Hasan, Omar; Meltzer, David O.; Shaykevich, Shimon A.; Bell, Chaim M.; Kaboli, Peter J.; Auerbach, Andrew D.; Wetterneck, Tosha B.; Arora, Vineet M.; Zhang, James; Schnipper, Jeffrey L.
March 2010
JGIM: Journal of General Internal Medicine;Mar2010, Vol. 25 Issue 3, p211
Academic Journal
journal article
Background: Previous studies of hospital readmission have focused on specific conditions or populations and generated complex prediction models.Objective: To identify predictors of early hospital readmission in a diverse patient population and derive and validate a simple model for identifying patients at high readmission risk.Design: Prospective observational cohort study.Patients: Participants encompassed 10,946 patients discharged home from general medicine services at six academic medical centers and were randomly divided into derivation (n = 7,287) and validation (n = 3,659) cohorts.Measurements: We identified readmissions from administrative data and 30-day post-discharge telephone follow-up. Patient-level factors were grouped into four categories: sociodemographic factors, social support, health condition, and healthcare utilization.

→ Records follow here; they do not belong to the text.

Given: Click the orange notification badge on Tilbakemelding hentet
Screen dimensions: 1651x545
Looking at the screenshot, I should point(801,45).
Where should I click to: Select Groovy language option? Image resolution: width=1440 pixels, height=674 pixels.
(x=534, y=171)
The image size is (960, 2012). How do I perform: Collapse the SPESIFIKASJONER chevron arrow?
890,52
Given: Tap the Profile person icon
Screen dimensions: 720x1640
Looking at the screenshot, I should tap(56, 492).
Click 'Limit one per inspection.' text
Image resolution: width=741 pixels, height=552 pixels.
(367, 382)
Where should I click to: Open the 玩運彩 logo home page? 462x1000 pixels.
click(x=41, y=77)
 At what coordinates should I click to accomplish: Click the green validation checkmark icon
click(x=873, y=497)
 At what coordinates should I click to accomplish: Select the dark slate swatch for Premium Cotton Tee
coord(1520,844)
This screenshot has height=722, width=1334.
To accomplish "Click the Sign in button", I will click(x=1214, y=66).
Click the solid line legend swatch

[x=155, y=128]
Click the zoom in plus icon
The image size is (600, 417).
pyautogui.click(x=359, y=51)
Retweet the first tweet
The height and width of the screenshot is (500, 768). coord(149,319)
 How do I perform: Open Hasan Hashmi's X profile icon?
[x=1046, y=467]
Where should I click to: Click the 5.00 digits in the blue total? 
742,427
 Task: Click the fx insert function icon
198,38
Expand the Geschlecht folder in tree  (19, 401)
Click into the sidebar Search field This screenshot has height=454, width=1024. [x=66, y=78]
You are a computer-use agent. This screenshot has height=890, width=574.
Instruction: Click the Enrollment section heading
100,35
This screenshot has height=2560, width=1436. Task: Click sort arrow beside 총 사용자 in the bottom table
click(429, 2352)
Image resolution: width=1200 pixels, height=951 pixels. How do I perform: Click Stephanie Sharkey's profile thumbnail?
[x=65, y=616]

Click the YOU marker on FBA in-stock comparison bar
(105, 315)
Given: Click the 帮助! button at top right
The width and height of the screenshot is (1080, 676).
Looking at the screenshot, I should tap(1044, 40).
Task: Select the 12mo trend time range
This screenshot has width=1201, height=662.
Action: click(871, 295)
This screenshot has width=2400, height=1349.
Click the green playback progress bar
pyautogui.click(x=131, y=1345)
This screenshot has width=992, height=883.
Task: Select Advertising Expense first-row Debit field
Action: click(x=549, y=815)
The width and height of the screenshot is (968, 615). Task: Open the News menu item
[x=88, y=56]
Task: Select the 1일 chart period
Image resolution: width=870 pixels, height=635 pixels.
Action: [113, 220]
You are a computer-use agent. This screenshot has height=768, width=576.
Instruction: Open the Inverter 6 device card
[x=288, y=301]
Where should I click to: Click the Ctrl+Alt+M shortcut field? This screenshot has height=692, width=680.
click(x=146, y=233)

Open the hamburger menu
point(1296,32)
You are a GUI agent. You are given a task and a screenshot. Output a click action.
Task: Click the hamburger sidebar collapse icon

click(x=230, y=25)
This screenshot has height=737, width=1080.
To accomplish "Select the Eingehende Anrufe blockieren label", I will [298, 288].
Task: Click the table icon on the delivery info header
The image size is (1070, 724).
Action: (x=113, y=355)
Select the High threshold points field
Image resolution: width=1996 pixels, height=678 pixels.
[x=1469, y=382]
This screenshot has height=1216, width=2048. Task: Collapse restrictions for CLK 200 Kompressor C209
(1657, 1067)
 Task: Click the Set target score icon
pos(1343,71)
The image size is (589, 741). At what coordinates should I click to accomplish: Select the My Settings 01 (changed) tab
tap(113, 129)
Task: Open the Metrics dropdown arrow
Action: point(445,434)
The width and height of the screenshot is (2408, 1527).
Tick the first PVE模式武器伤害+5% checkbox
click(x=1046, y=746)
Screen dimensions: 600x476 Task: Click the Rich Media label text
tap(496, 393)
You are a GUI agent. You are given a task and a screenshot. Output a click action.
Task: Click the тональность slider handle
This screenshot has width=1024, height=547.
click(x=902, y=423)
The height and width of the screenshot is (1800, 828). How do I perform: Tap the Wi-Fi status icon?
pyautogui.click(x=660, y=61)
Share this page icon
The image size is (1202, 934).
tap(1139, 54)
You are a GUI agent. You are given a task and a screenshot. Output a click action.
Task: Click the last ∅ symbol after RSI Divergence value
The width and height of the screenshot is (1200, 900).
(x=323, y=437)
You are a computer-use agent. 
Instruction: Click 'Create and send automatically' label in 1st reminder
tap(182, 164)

We performed logistic regression analysis to identify significant predictors of unplanned readmission within 30 days of discharge and developed a scoring system for estimating readmission risk.Results: Approximately 17.5% of patients were readmitted in each cohort. Among patients in the derivation cohort, seven factors emerged as significant predictors of early readmission: insurance status, marital status, having a regular physician, Charlson comorbidity index, SF12 physical component score, >or=1 admission(s) within the last year, and current length of stay >2 days. A cumulative risk score of >or=25 points identified 5% of patients with a readmission risk of approximately 30% in each cohort. Model discrimination was fair with a c-statistic of 0.65 and 0.61 for the derivation and validation cohorts, respectively.Conclusions: Select patient characteristics easily available shortly after admission can be used to identify a subset of patients at elevated risk of early readmission. This information may guide the efficient use of interventions to prevent readmission.